11/21/2020
I haven’t been posting in a while. I’ve had my own personal experiences with covid and have been doing what so many people are doing to get through death of family members and lack of control over rules related to little to no visitation related to my elderly parents. Covid has affected so many people, even those without direct contact. It’s a blanket of weight that hangs around through every decision we make.
Reading this post this morning has had positive effect on me and will hopefully have one for you. We must all find different ways to care for ourselves right now. We must care for ourselves! We must seek moments of joy we can find by doing things we enjoy. We have time to discover what those things might be. It doesn’t matter whether whether we are “good” at something if we enjoy doing it... find those moments of joy amidst this difficult time.

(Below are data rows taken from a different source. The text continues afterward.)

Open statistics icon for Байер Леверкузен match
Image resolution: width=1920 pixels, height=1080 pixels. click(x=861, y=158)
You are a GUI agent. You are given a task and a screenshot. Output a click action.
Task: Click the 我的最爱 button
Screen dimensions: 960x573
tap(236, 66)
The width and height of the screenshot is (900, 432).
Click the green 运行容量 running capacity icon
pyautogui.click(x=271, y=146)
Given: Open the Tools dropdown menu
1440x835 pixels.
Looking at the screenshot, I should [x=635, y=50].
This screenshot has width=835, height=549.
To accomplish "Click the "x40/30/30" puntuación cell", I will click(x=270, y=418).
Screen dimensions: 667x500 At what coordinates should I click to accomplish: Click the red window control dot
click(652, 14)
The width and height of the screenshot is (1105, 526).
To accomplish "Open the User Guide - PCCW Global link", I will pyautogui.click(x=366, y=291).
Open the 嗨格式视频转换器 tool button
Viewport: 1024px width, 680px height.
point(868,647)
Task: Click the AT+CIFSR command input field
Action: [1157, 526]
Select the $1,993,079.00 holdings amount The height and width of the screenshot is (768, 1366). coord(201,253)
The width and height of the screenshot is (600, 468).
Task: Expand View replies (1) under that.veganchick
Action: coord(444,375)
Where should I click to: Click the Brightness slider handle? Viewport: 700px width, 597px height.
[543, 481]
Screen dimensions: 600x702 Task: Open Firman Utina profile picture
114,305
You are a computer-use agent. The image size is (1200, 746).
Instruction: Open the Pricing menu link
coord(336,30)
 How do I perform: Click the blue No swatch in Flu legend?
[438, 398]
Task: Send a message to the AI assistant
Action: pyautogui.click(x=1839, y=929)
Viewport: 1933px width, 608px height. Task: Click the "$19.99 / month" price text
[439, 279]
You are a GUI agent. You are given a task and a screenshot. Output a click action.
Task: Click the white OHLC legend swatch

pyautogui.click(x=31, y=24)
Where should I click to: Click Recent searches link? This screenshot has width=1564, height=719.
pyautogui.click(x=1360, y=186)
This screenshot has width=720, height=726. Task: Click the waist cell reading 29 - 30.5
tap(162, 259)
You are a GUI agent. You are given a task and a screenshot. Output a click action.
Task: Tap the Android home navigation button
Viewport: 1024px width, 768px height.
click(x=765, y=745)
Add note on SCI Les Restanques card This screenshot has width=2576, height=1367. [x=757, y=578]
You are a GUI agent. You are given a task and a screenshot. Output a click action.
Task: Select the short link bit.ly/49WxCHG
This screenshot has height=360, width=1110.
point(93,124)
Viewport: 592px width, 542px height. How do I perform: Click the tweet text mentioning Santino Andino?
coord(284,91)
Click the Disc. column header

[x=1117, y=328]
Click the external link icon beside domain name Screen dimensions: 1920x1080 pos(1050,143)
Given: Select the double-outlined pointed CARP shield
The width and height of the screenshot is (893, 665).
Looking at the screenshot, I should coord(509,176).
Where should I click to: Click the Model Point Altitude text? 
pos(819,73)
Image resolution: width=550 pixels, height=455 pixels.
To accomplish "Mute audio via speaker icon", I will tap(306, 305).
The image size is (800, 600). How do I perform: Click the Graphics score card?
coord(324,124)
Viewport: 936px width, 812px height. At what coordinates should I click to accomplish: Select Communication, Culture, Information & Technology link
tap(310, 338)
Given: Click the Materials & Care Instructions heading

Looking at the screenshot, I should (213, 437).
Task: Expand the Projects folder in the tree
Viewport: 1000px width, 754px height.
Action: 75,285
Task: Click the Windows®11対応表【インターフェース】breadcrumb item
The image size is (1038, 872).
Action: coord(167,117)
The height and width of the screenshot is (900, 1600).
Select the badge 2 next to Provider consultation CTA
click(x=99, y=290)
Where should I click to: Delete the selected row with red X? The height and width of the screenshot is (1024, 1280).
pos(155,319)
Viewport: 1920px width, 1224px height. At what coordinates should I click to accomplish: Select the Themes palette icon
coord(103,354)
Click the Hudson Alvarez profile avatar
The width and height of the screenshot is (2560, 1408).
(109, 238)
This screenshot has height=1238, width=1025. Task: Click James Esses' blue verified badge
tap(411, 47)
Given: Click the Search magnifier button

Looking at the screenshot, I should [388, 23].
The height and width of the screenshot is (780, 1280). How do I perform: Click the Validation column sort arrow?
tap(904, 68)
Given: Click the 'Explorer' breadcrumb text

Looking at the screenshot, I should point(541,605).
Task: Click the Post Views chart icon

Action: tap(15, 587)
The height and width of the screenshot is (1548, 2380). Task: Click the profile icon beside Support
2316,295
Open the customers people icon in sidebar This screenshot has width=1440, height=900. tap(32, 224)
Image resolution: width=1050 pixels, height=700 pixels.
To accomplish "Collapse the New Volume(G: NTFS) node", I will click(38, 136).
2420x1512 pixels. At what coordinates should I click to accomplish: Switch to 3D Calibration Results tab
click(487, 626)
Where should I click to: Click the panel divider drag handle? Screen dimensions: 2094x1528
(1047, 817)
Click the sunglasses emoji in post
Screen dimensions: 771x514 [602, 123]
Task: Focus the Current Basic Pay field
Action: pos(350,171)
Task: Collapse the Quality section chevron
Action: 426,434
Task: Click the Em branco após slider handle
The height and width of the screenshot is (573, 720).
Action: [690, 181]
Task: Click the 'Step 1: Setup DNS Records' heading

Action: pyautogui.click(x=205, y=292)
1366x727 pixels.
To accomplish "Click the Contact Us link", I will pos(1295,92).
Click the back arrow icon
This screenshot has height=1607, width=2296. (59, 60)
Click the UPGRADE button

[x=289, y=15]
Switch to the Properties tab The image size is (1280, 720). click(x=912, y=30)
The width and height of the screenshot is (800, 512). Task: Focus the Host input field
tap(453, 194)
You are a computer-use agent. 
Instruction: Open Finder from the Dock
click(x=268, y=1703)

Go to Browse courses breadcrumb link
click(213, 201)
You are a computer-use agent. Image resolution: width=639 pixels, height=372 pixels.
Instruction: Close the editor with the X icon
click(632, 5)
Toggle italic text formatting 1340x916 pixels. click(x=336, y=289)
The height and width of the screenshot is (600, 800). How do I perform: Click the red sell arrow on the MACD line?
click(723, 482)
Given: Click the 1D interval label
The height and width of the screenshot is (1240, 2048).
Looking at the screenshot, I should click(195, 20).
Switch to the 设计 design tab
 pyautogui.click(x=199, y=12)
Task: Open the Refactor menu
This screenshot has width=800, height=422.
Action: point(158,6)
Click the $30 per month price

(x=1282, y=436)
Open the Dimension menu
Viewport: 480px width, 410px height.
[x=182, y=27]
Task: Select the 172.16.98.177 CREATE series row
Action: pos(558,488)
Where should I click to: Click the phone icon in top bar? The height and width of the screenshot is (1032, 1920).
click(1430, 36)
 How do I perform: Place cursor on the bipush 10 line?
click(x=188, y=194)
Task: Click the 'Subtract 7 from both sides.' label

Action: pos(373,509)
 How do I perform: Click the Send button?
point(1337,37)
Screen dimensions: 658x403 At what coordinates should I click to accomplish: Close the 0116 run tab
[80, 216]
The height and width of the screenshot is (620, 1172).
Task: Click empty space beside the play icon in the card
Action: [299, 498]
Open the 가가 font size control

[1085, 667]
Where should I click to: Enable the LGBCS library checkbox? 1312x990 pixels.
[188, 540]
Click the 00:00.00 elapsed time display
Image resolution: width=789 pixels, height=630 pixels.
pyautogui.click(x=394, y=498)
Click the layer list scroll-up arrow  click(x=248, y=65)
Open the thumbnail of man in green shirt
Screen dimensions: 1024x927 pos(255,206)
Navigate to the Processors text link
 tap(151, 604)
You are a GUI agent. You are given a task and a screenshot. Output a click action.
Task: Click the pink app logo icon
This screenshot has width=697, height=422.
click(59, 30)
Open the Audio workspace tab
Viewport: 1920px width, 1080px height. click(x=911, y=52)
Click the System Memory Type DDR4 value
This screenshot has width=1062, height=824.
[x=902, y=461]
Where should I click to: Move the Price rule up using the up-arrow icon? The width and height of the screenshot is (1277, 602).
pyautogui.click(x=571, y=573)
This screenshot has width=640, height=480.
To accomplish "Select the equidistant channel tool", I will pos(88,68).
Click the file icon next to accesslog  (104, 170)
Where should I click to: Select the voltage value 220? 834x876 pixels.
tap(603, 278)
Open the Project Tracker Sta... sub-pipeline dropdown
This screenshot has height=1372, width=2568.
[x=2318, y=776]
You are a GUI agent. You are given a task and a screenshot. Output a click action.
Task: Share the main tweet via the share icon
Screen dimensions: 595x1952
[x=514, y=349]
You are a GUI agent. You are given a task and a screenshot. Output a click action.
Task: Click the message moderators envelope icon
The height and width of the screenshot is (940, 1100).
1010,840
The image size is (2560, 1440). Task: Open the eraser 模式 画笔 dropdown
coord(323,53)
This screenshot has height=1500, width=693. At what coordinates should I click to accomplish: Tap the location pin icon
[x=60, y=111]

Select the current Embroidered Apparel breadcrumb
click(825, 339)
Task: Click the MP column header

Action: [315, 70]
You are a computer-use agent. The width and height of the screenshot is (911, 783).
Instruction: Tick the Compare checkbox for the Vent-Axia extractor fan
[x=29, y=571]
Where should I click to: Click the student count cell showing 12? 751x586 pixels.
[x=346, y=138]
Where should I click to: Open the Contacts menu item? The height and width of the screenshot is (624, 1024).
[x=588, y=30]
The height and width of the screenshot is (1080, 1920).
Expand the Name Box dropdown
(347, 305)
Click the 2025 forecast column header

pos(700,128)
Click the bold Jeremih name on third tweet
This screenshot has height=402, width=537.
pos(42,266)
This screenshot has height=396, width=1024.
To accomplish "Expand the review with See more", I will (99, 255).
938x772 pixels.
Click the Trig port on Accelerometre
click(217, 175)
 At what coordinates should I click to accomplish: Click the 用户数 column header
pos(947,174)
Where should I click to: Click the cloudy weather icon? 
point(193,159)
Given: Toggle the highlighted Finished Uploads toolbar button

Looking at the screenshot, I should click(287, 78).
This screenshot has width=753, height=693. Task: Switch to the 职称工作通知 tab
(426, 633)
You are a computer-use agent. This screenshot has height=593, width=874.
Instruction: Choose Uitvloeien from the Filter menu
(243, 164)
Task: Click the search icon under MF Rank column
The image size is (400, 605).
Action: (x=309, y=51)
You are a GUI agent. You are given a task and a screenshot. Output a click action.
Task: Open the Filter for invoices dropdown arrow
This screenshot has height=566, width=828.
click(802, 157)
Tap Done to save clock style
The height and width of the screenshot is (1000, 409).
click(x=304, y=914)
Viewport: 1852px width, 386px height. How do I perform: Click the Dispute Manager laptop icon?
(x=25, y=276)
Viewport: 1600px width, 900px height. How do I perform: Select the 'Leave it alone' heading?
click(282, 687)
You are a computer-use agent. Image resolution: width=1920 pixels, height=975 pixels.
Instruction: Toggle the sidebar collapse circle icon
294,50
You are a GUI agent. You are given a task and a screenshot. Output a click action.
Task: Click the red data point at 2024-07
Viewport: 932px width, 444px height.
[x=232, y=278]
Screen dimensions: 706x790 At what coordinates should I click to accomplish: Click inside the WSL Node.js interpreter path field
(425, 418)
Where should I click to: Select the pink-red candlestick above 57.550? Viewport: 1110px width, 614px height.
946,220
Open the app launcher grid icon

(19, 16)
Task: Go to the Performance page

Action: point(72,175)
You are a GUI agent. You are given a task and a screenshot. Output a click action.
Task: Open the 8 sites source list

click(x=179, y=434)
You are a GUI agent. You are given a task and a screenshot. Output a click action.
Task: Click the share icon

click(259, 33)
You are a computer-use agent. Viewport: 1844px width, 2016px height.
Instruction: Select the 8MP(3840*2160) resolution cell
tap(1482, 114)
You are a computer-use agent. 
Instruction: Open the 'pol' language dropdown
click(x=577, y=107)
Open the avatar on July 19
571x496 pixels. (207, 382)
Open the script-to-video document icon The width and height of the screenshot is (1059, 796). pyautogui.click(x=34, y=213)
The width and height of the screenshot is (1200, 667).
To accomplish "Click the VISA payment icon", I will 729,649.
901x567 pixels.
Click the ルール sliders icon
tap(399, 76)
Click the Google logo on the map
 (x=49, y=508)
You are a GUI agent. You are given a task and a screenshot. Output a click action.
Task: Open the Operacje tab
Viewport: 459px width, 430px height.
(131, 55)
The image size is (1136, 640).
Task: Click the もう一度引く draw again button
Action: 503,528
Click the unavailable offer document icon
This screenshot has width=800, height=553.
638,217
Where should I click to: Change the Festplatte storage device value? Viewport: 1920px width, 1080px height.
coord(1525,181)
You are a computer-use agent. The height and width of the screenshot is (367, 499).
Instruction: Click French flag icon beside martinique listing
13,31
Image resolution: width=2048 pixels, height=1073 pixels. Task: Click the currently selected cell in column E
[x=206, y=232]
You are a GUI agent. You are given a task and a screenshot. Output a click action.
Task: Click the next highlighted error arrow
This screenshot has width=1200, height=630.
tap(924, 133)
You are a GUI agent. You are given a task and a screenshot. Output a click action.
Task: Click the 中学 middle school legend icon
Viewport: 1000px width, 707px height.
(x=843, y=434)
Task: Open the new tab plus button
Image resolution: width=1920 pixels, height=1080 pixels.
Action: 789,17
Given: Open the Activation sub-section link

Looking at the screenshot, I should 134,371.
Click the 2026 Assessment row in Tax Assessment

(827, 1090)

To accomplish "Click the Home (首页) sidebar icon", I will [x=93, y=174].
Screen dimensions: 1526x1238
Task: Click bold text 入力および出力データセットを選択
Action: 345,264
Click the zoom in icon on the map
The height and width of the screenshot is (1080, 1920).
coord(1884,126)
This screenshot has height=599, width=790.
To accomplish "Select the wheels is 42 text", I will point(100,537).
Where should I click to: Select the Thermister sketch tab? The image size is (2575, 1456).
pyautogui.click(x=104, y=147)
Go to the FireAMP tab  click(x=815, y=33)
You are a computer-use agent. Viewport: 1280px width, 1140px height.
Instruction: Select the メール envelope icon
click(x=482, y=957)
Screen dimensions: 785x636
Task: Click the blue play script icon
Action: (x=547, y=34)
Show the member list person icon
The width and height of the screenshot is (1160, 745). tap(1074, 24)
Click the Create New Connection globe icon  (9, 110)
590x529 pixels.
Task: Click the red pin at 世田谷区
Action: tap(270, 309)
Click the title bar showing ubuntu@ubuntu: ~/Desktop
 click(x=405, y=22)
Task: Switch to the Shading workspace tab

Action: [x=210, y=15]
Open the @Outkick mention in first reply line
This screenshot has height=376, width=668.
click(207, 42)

“When I was 15, I spent a month working on an archeological dig. I was talking to one of the archeologists one day during our lunch break and he asked those kinds of ‘getting to know you,’ questions you ask young people: Do you play sports? What’s your favorite subject? And I told him, no I don’t play any sports. I do theater, I’m in choir, I play the violin and piano, I used to take art classes.
And he went WOW. That’s amazing! And I said, ‘
‘Oh no, but I’m not any good at ANY of them.”
And he said something then that I will never forget and which absolutely blew my mind because no one had ever said anything like it to me before: ‘ I don’t think being good at things is the point of doing them. I think you’ve got all these wonderful experiences with different skills, and that all teaches you things and makes you an interesting person, no matter how well you do them.’
And that honestly changed my life. Because I went from a failure, someone who hadn’t been talented enough at anything to excel, to someone who did things because I enjoyed them. I had been raised in such an achievement-oriented environment, so inundated with the myth of Talent, that I thought it was only worth doing things if you could ‘Win’ at them.”